Eu crechi com muita dchiplina.
Eu crechi com muita disciplina.
Ah… tu não falas assim.
Não, claro que não… Com muito dchiplina.
Exatamente.
Eu cresci com muita ordem.
Mas eu preciso da palavra disciplina.
Aldrabona!
Eu crechi com muita dchiplina!
Finalmente, para acabar, não podiam faltar palavras e expressões típicas de Lisboa.
Aqui mais uma vez, somos “vítimas” da projeção que Lisboa tem no resto do país através dos meios de comunicação. É difícil saber se certas expressões que usamos aqui em Lisboa são locais ou nacionais, porque a maior parte das expressões lisboetas acabam por ser conhecidas em todo o país.
No entanto, existem expressões que sabemos que nasceram aqui porque fazem referência a partes específicas da cidade: “Meter o Rossio na Betesga“, “Resvés Campo de Ourique” e “Caiu o Carmo e a Trindade”.

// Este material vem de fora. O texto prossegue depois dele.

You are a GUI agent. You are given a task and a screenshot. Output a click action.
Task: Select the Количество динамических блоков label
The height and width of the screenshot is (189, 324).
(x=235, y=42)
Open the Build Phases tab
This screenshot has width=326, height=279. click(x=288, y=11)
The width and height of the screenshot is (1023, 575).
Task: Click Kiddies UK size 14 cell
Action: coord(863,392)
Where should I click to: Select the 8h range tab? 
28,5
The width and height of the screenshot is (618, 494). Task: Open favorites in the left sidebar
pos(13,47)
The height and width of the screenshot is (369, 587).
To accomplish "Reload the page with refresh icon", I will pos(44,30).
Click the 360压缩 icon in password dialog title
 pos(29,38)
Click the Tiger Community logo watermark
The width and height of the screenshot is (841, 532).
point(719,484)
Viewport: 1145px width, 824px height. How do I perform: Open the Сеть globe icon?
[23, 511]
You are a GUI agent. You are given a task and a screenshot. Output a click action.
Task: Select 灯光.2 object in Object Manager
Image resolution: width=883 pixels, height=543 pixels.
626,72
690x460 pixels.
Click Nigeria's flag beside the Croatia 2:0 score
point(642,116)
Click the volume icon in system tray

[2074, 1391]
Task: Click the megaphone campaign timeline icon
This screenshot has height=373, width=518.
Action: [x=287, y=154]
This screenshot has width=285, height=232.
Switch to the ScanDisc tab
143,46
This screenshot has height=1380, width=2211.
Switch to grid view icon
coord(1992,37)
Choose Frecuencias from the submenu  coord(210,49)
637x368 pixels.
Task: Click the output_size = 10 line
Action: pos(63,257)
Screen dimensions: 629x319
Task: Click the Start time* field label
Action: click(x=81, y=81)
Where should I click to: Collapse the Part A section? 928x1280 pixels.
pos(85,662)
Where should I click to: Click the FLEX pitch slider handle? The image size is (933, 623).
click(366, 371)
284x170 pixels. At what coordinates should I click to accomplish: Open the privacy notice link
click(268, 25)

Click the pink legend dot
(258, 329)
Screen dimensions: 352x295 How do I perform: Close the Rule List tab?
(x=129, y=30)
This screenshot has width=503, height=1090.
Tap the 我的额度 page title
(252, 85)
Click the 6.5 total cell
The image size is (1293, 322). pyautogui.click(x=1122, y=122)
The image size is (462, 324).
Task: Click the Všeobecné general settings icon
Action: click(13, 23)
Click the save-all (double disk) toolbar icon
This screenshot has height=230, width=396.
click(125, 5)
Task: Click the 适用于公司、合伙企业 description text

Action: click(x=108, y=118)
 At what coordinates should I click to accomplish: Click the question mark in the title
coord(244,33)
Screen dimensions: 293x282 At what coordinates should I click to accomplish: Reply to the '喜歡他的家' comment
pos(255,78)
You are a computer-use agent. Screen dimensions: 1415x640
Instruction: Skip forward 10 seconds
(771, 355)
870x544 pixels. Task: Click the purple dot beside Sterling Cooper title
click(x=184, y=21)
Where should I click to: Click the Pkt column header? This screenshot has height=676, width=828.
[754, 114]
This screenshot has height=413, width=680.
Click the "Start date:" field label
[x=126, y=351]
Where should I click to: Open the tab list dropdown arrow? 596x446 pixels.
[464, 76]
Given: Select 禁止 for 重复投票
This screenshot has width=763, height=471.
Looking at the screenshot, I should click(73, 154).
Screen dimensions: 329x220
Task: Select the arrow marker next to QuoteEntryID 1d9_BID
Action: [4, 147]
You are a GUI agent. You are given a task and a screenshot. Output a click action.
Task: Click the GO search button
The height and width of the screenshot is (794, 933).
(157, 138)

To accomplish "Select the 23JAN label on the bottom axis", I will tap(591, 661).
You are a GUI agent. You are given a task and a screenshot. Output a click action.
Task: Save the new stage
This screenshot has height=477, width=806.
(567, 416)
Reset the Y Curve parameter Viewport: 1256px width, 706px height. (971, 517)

Normalmente dizemos que alguém está a tentar meter o Rossio na rua da Betesga quando essa pessoa está a tentar fazer alguma coisa que é impossível, tal como seria impossível meter o Rossio na rua da Betesga.
Porque a Betesga é uma rua muito estreitinha, bla bla bla,… E o Rossio é muito grande
Resvés Campo de Ourique é uma expressão que se usa para dizer que nos safámos de algo por muito pouco, “por um triz”.
Esta expressão tem origem no terramoto de Lisboa de 1755, terramoto esse que basicamente destruiu toda a Baixa lisboeta e que chegou muito perto ao bairro de Campo de Ourique. Esta zona escapou à destruição por muito pouco, e como tal dizemos que quando escapamos de algo por muito pouco, foi “resvés Campo de Ourique”.
Há uma de Campo de Ourique!
É! rrrrrrrrr
Estou-me a lembrar, espera! Resvés Campo de Ourique, porque aquilo é tudo bué apertado.
Exatamente.
É como eu…
Resvés Campo de Ourique. Sabes o que quer dizer?
Sim, quer dizer, não sei bem a história.
Não, mas só como usarias.
É pertinho, à míngua.
À justa.
Finalmente, a expressão “Cair o Carmo e a Trindade” também tem a sua origem com o terramoto. Os conventos do Carmo e da Trindade eram dois dos mais importantes conventos do Bairro Alto de Lisboa e ambos ruíram durante o terramoto.
Hoje em dia ainda é possível visitar as ruínas do Convento do Carmo!
Caiu o Carmo e a Trindade.
Também conhece?
Também.
Também tem a ver com o terramoto.
Exato. Caiu o Carmo e a Trindade que foram conventos que caíram no terramoto.
Dizemos que cai o Carmo e a Trindade quando alguma coisa tem graves consequências ou causa muito espanto.
Muitas vezes esta expressão usa-se ironicamente, quando uma pessoa reage de forma excessiva a alguma coisa sem importância.
Ela reagiu como se tivesse caído o Carmo e a Trindade e afinal não era nada.